Texto para revisar >>
***

Parafraseando un poco a Benjamin, podemos decir que la diferencia entre la representación simbólica y la alegórica, consiste en que esta última no significa más que un concepto general o una idea que no coincide con ella. La idea que representa la alegoría jamás coincide con ella misma, por tanto es equívoca. Mantiene siempre ocultas otras significaciones. Mientras que la representación simbólica es la idea misma encarnada y hecha sensible. En la alegoría se sustituye algo, una cosa, una idea por otra; en el símbolo, el concepto ha descendido y es el mismo lo que vemos en la imagen sin necesidad de mediación. La alegoría no desciende al mundo físico, se mantiene en el mundo de las ideas y de la representación. “Las alegorías son en el reino del pensamiento lo que las ruinas en el reino de las cosas”. Finalmente, para terminar con estas diferenciaciones entre símbolo y alegoría y para que esta última, por el uso que le daremos, no se preste —paradojalmente— a equívocos, citaremos lo que sigue. El símbolo, señala Benjamin, “es el signo de las ideas (autárquico, compacto, siempre igual a sí mismo) y la alegoría una réplica de dichas ideas: una réplica dramáticamente móvil y fluyente que progresa de modo sucesivo, acompañando al tiempo en su discurrir. El símbolo y la alegoría son el uno al otro lo que la naturaleza muda, grandiosa y potente de las montañas y las plantas es a la historia humana, que progresa con la vida”.


VIII.

Entonces como la alegoría apunta a la condición humana, hemos de interpretar la realidad grotesca que se genera dentro de la cultura popular del Barrio Puerto de Valparaíso como una representación alegórica. Entendiendo que detrás de las imágenes que manifiestan los sujetos populares y las cosas en ruinas se oculta algo. Una verdad que necesariamente debemos develar. La verdad, sin embargo, no puede ser expuesta, representable, de manera directa sino sólo a través de un artificio: la alegoría.

Entonces, para eso se requiere primero del acto de desciframiento, es decir, hacer de ello una lectura alegórica. Y no quedarnos con la verdad aparente que, como símbolo, nos refleja. La lectura que debemos hacer, de la mano de Benjamin, de esta cosmovisión sociocultural, resulta ser entonces revolucionaria respecto al modo como se ha visto este sector y la cultura popular en general: siempre de manera pintoresca, simbólica. Deteniéndose en lo que tiene de entretenido y vistoso. Analizada sólo por y a través de lo que representa en una primera y única instancia y no buscando lo que esconde detrás. No haciendo hablar a esas ruinas. No deconstruyendo lo destruido.

***

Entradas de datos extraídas
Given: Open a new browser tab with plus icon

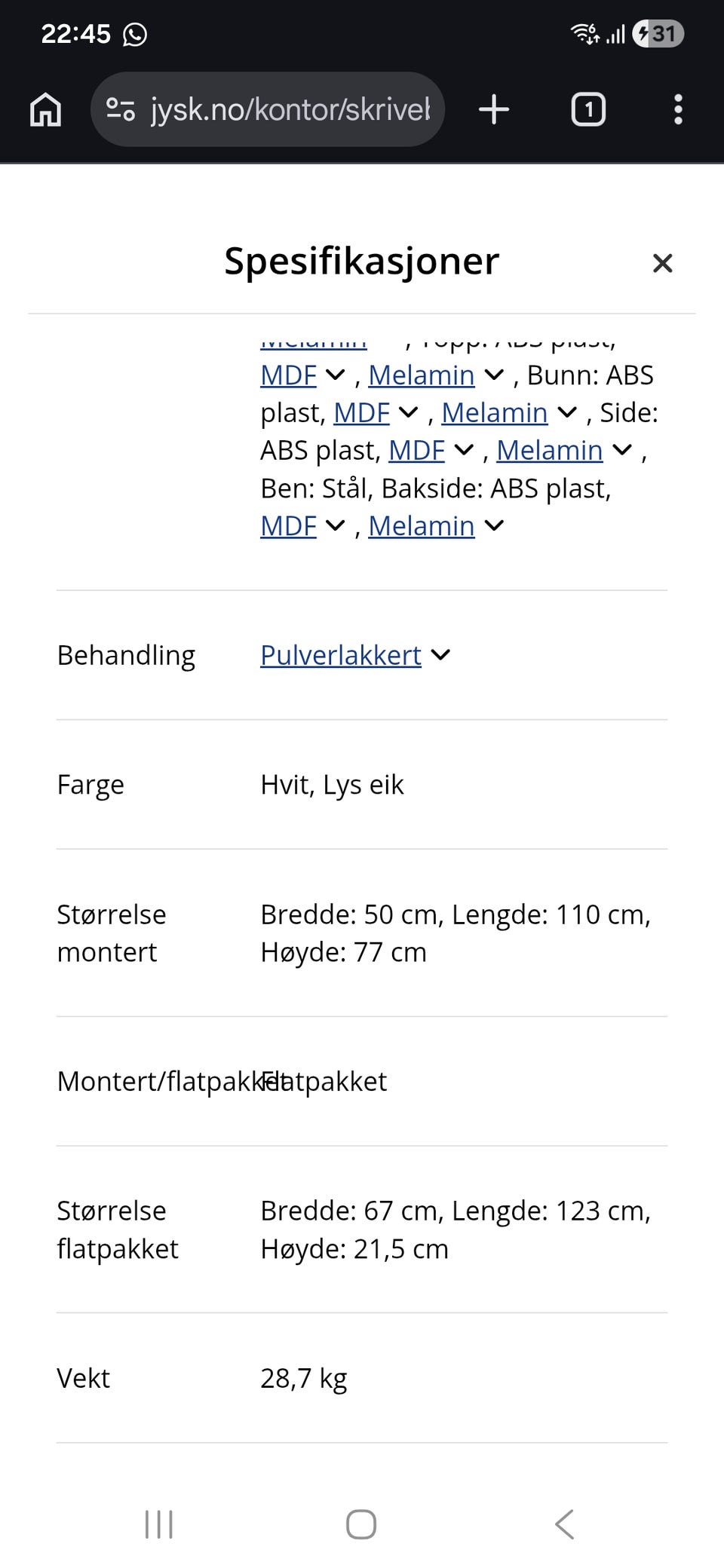Looking at the screenshot, I should pyautogui.click(x=494, y=109).
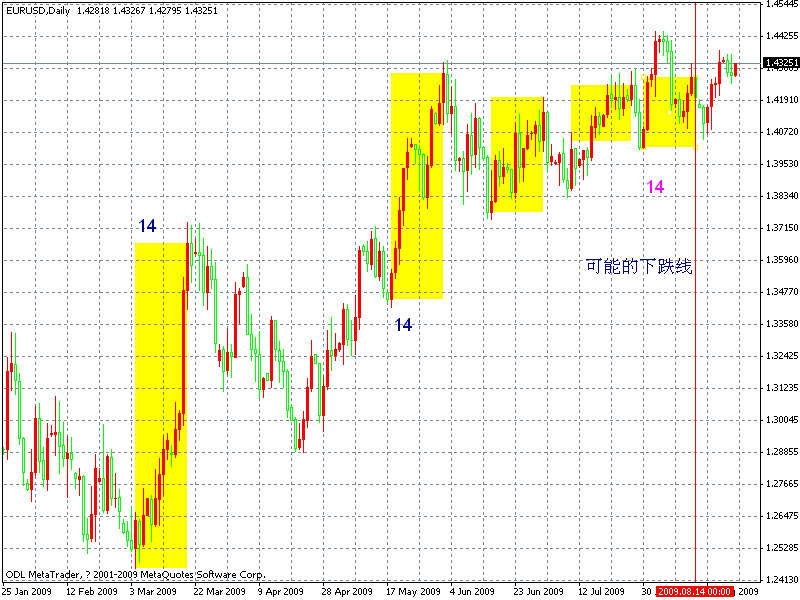The height and width of the screenshot is (600, 800).
Task: Click the blue 14 label above the March rally
Action: [x=146, y=227]
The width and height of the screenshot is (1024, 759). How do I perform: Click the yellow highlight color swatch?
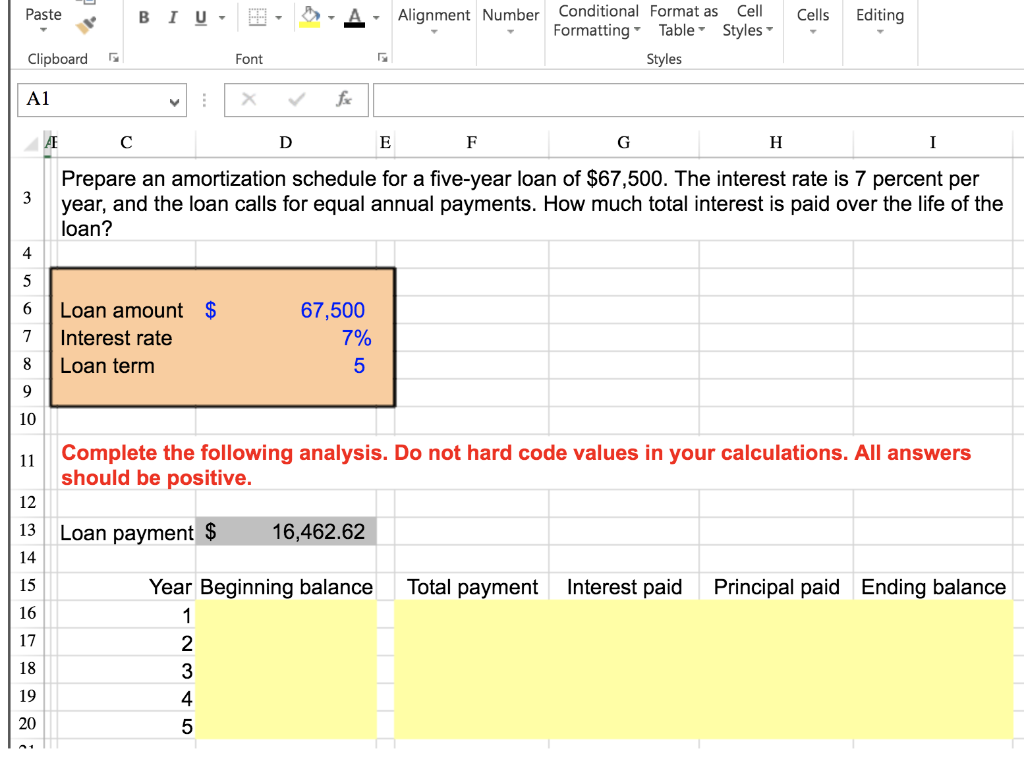tap(310, 25)
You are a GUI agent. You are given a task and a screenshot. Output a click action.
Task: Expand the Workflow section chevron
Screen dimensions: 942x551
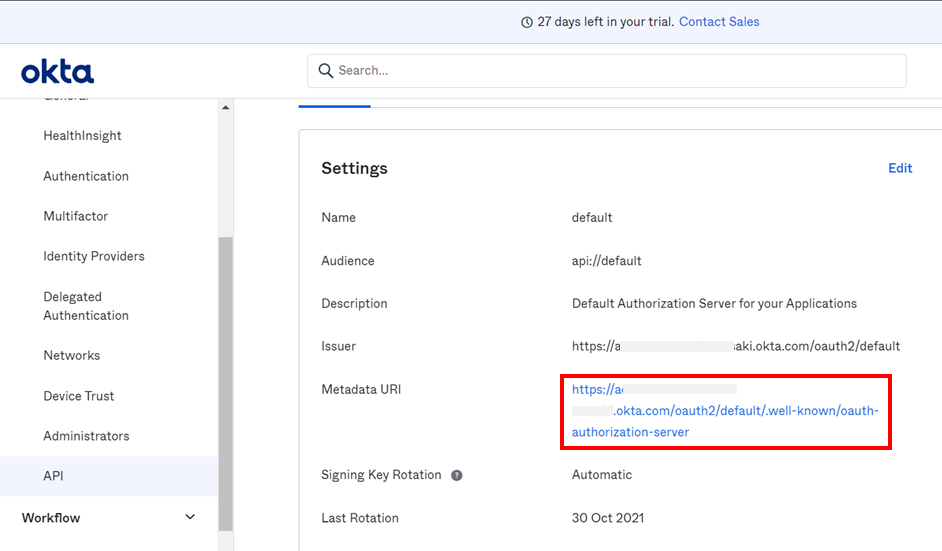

***

Descripción de la tarea >> Retoma el texto sobre la alegoría y la cultura popular del Barrio Puerto de Valparaíso y continúalo a partir de su última oración.

Respuesta escrita >>
Pero como el sentido alegórico no viene dado, requiere del lector para completarse, para leerse. La alegoría no es autosuficiente, demanda la presencia del hermeneuta. Nosotros tenemos entonces la misión de llenar de sentido esas ruinas que se nos presentan alegóricamente. Debemos resignificar el valor que éstas nos quieren transmitir. El historiador alegorista benjaminiano (en este caso, por qué no, nosotros también), es quien se dirige a estas ruinas, a esta historia en catástrofe, para entender la historia. Dotándolas así de significado, pero sabiendo sí que no se agota ahí, que siempre habrá en el fondo otro significado enigmado. Por eso que somos melancólicos. Porque sabemos, de entrada, y pese al más profundo alcance contemplativo que adoptemos, que jamás podremos acceder a la verdad completa. Sólo a un parte de ella. Y la manera de acceder es acercándonos, cercándola.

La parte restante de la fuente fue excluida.